Observation data Epoch J2000 Equinox ICRS
- Constellation: Sagitta
- Right ascension: 20^{h} 00^{m} 03.30846^{s}
- Declination: +17° 30′ 59.4373″
- Apparent magnitude (V): 5.27 - 5.57

Characteristics
- Evolutionary stage: AGB
- Spectral type: M4 III
- B−V color index: 1.576±0.010
- Variable type: semiregular

Astrometry
- Radial velocity (R_{v}): −17.56±0.33 km/s
- Proper motion (μ): RA: +1.75 mas/yr Dec.: −12.41 mas/yr
- Parallax (π): 3.20±0.31 mas
- Distance: 1,020 ± 100 ly (310 ± 30 pc)
- Absolute magnitude (M_{V}): −2.12

Details
- Mass: 2.8 M_{☉}
- Radius: 185.7 R_{☉}
- Luminosity: 2173.57 L_{☉}
- Surface gravity (log g): 3.00 cgs
- Temperature: 3,844±251 K
- Metallicity [Fe/H]: −0.32 dex
- Other designations: 13 Sge, VZ Sge, BD+17°4183, HD 189577, HIP 98438, HR 7645, SAO 105522, WDS J20001+1731C

Database references
- SIMBAD: data

= 13 Sagittae =

Star in the constellation Sagitta

13 Sagittae is a single star in the northern constellation of Sagitta. The designation comes from the star catalogue of John Flamsteed, first published in 1712. It can be viewed with the naked eye, having an apparent visual magnitude varying between 5.27 and 5.57. Based upon an annual parallax shift of 3.20 mas as seen from Earth's orbit, it is located at a distance of around 310 pc. It is moving closer to the Sun with a heliocentric radial velocity of −17.56 km/s.

Pulsation Cycles
| Period (days) | Amplitude (magnitude) |
|---|---|
| 36.5 | 0.082 |
| 39.2 | 0.043 |
| 51.4 | 0.031 |
| 65.2 | 0.030 |

This is an evolved red giant with a stellar classification of M4 III – a star that has used up its core hydrogen and has expanded – and is currently on the asymptotic giant branch.

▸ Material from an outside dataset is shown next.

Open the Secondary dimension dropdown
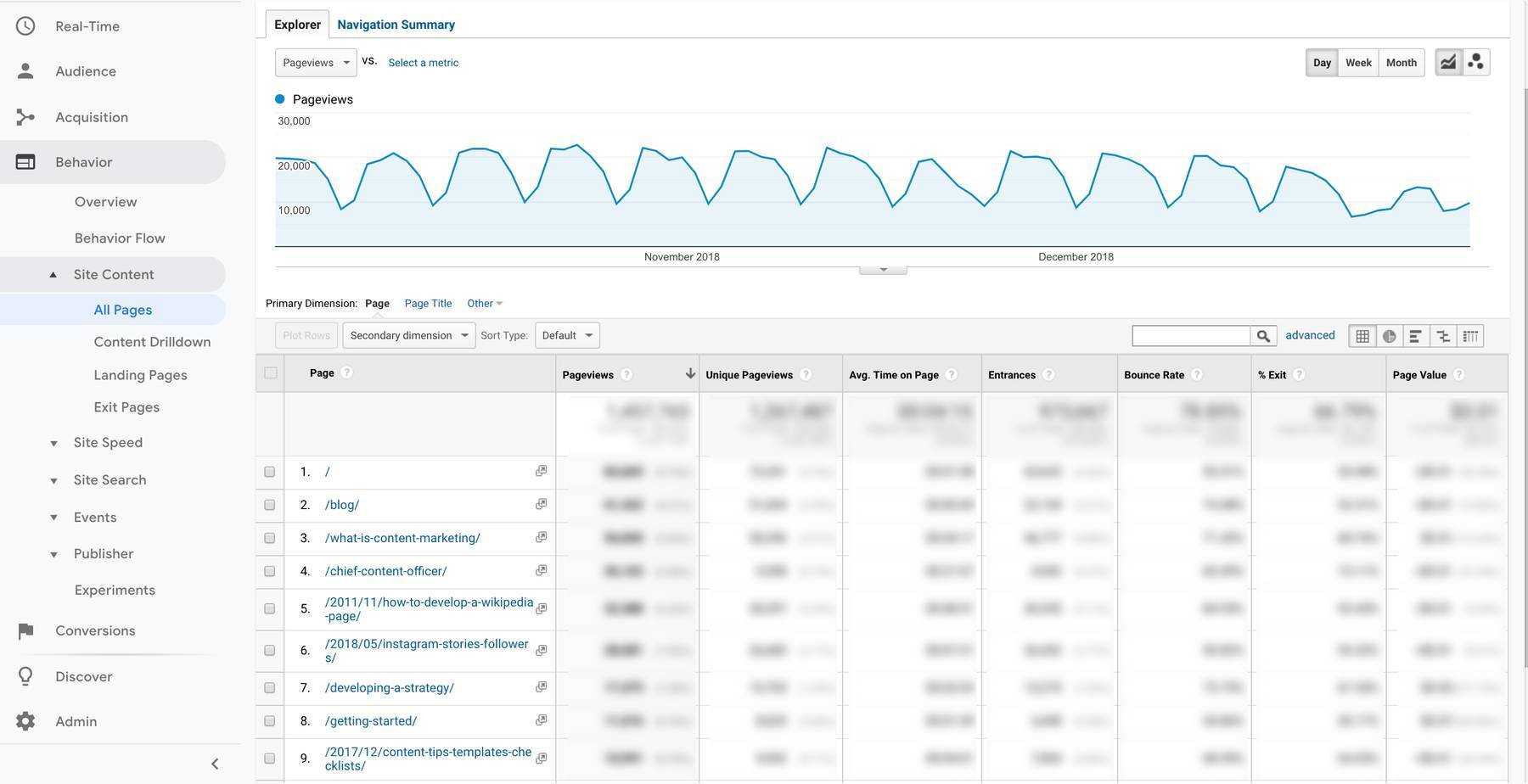The width and height of the screenshot is (1528, 784). click(x=408, y=335)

Classified as a semiregular variable and given the variable star designation VZ Sagittae, it varies between apparent magnitudes 5.27 and 5.57. Il has expanded to around 186 times the Sun's radius.

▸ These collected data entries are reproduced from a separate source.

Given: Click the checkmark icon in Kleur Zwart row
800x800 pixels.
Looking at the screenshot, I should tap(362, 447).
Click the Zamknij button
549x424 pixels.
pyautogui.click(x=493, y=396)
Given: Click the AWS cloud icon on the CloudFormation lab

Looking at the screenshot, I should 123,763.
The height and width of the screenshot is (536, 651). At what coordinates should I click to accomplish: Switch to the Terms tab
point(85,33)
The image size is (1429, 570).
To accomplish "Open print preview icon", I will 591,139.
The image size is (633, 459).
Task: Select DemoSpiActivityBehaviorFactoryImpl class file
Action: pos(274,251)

There is a magnitude 9.96 companion located at an angular separation of 112.6 arcseconds along a position angle of 297°, as of 2013. Designated HD 351107, this is a class F0 star.

John Flamsteed labelled this star as x Sagittae, (sometimes interpreted as Chi Sagittae) but the designation was dropped by later authors and is now largely unknown.